Mais la singularité de Ma Loute, celle qui exprime avec évidence la liberté de son auteur, c’est autant le brouillage des pistes que la culture du contraste. À l’excès de jeu des comédiens s’oppose la renversante beauté des images, la Baie de la Slack alors filmée dans de sublimes nuances d’ocres, de bleus et de verts à la manière des aquarelles marines.
Et puis, comme dans P’tit Quinquin, l’histoire d’amour qui unit ici Ma Loute à Billie oppose sa pureté à la crasserie ambiante. Mieux, plaçant l’ambiguïté de Billie en exergue, Dumont propose d’autres pistes de lecture et questionne l’essence même du sentiment amoureux. Davantage qu’un salutaire vent de fraîcheur, cette relation amoureuse est le cœur même du film, le personnage de Billie, à la frontière des genres, étant le seul à créer des liens et à bouleverser les règles en imposant sa singularité.
On rit comme des gosses devant le gros qui tombe, le bourgeois qui prononce Whisseky ou le curé qui clôt son sermon par une sentence à double sens, « Pêchez en paix, morues et maquereaux à profusion »… mais on ne rit pas forcément à gorge déployée, plutôt par à-coups, le film n’avançant pas au rythme d’une comédie traditionnelle. La pulsation est profondément mélancolique, le regard se perdant souvent sur le doré des dunes avant de surprendre une scène burlesque, une sortie grotesque, un secret de famille soudain dévoilé.
Le casting mi professionnel mi amateur se prête au jeu d’un cinéaste qui maîtrise son film avec une autorité évidente. À la fausse candeur de Brandon Lavieville s’associe la beauté troublante de Raph, tandis que le duo Binoche Luchini cabotine avec un appétit réjouissant et que Bruni Tesdeschi se la joue madone.
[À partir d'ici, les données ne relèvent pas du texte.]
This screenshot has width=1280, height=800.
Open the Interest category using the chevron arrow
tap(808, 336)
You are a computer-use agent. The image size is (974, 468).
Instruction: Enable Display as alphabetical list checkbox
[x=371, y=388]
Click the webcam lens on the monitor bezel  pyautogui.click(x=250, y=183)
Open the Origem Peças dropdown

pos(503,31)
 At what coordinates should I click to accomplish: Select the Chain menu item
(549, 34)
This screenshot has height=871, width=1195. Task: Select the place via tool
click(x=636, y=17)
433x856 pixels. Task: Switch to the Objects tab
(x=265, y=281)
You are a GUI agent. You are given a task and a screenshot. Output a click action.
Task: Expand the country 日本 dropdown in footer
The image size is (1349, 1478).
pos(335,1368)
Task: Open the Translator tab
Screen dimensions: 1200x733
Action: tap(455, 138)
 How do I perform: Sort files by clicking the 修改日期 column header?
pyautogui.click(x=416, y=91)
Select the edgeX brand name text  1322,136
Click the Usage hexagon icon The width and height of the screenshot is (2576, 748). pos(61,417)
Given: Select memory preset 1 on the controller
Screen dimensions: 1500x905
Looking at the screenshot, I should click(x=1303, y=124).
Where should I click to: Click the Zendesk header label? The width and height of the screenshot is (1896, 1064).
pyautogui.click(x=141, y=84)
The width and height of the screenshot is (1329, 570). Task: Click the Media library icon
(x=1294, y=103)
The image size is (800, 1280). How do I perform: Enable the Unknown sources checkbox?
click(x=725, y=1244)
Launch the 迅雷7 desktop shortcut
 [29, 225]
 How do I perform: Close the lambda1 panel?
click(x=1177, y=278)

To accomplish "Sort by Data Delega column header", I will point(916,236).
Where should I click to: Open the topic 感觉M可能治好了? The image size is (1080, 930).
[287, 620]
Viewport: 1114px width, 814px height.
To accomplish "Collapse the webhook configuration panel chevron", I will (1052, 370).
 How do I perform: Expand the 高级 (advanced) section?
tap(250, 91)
Des costumes aux postures, de l’impossible villa de « style égyptien » en passant par la justification du mariage entre cousins pour définir le capitalisme, du cannibalisme comme arme de lutte à l’inceste par accident, Dumont se permet toutes les outrances. Ma Loute ne plaira pas à tout le monde et c’est une excellente nouvelle !
Pierre Guiho
Contre :
Le style Dumont, on reconnaît tout de suite. Ces paysages du Nord, ces plages du Nord, ces nuages du Nord et ces gueules du Nord (oreilles décollées, accents improbables, sourires édentés…) qui hantent, depuis le début, son cinéma singulier. Ce qui a changé, c’est le ton. Depuis P’tit Quinquin, fini le drame lourd, à bas le jansénisme, fuck la rigueur. Dumont veut faire rire tout en préservant ses marques et ses fidèles. Et puisque P’tit Quinquin a emballé (presque) tout le monde, Dumont récidive dans la comédie loufoque à base d’enquête mystérieuse, de gendarmes à la Dupond et Dupont (ou Laurel et Hardy) et de tronches locales pas possibles, agrémentés ici d’une famille bourgeoise et consanguine lâchée au milieu des dunes.
Résultat de la chose : on retrouve dans Ma Loute les mêmes défauts qui incommodaient dans P’tit Quinquin, en pire. Démultipliés. Jeu maladroit des comédiens non-professionnels (hésitations, approximations, regards en coin vers la caméra), burlesque trop prononcé pour être recevable, rythme comique et comique de répétition mal structurés, toujours à contretemps (n’est pas Jacques Tati ou Blake Edwards qui veut). Le grotesque affiché dans P’tit Quinquin, qui avait pour lui l’attrait et l’esprit de la nouveauté (en tout cas chez Dumont), semble ici recyclé artificiellement, surexploité jusqu’à la lie. Rien ne fonctionne, tout est laborieux. La farce est forcée.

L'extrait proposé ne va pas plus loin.